Recognizing the need to rebuild and diversify Iowa's agricultural economy in the wake of the economic crisis of the 1980s, an Agricultural Diversification Bureau was established within the Department of Agriculture and Land Stewardship in 1987. Emphasizing the development of the state's horticultural industry, the bureau has helped expand the farmers market system in Iowa from 64 markets in 1986 to more than 123 markets in l998. The section has also developed public service announcements and product directories to assist producers of fruit, vegetables and Christmas trees to enhance sales.
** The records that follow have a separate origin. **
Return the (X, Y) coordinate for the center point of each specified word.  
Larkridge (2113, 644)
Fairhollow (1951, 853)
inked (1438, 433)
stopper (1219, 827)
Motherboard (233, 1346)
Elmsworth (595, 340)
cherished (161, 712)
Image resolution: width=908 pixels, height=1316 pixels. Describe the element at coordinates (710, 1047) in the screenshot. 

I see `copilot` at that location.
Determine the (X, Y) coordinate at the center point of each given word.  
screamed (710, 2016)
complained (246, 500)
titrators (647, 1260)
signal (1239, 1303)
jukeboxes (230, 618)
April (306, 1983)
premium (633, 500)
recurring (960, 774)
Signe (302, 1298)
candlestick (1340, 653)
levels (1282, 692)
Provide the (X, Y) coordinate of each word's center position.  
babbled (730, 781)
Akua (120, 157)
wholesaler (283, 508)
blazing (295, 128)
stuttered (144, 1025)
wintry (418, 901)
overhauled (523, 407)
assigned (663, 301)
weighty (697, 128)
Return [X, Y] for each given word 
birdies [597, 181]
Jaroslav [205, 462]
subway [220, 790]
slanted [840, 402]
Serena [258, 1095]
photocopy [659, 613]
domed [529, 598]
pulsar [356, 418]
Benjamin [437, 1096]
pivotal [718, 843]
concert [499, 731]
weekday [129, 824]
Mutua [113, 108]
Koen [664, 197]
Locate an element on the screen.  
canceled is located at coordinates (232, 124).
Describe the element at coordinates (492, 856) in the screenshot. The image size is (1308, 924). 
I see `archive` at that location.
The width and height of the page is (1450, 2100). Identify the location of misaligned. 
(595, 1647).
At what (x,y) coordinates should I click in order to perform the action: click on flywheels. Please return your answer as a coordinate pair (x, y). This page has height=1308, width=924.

The Farmers Market Nutrition Program is a federal-state partnership designed to provide a supplemental source of fresh fruits and vegetables for the diets of women, infants and children who are determined to be nutritionally at risk and to promote agricultural diversification by stimulating the demand for fresh fruits and vegetables at farmers markets. The program has grown from serving 1,700 eligible clients and 25 producers in 1987 to serving 49,316 needy Iowans at 88 farmers markets in 1998.
The Ag. Diversification Section also serves alternative crop and livestock producers by providing assistance on the marketing of products and management for new enterprises.
The people of the U.S. and world have become more
and more dependent on fewer and fewer farmers for their food. Therefore,
it is essential that quality products be provided in quantities sufficient
to provide every man, women and child with a wholesome diet. Iowa's
agricultural industries, producers and government are cooperating in
efforts to assure the safety of our agricultural goods.